### What is expected
Turn each line of the records into a string in one JSON list, skipping any blank lines.

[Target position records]
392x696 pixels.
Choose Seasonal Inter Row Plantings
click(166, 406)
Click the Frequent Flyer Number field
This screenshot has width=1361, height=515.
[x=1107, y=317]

### Response for this exercise
[
  "392x696 pixels.",
  "Choose Seasonal Inter Row Plantings",
  "click(166, 406)",
  "Click the Frequent Flyer Number field",
  "This screenshot has width=1361, height=515.",
  "[x=1107, y=317]"
]